Molti leader dell’opposizione, tuttavia, hanno sostenuto che si è trattato solo di una strategia per preparare la strada all’elezione presidenziale dell’attuale capo della giunta militare Mahamat Idriss Déby, che assunse il potere nel 2021 in seguito alla morte del padre, Idriss Déby, a salito a sua volta al potere grazie a un colpo di Stato 31 anni prima (1990-2021).
In base al referendum, la nuova costituzione manterrà uno stato unitario, che il Ciad ha avuto fin dall’indipendenza, mentre alcuni oppositori puntavano alla creazione di uno stato federale, affermando che avrebbe contribuito a stimolare lo sviluppo.
Diversi gruppi di opposizione avevano chiesto il boicottaggio del voto, come ha dichiarato Yoyana Banyara, capo del Blocco Federale, uno dei gruppi che aveva spinto per il “no”, il quale ha detto dopo l’annuncio dell’esito del voto: «Hanno manipolato i risultati, posticipando la pubblicazione per renderli pubblici solo dopo averli manipolati».

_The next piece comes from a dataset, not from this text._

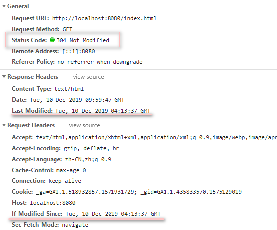Click the Cache-Control max-age=0 value
The image size is (277, 230).
[71, 171]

Brice Mbaïmon Guedmabaye, presidente del Movimento dei patrioti ciadiani per la Repubblica (MPRT) e coordinatore del fronte del “no” al referendum, ha affermato dal canto suo di ritenere che i risultati non siano assolutamente credibili.
«Oggi l’opinione della gente viene semplicemente dirottata», ha sostenuto Guedmabaye.
L’anno scorso il governo di Mahamat aveva rinviato al 2024 le elezioni presidenziali e per la cessione del potere a un governo civile – inizialmente previste dopo 18 mesi dalla morte di Déby padre -, così da consentirgli di preparare il terreno alla sua candidatura ed elezione a capo dello Stato.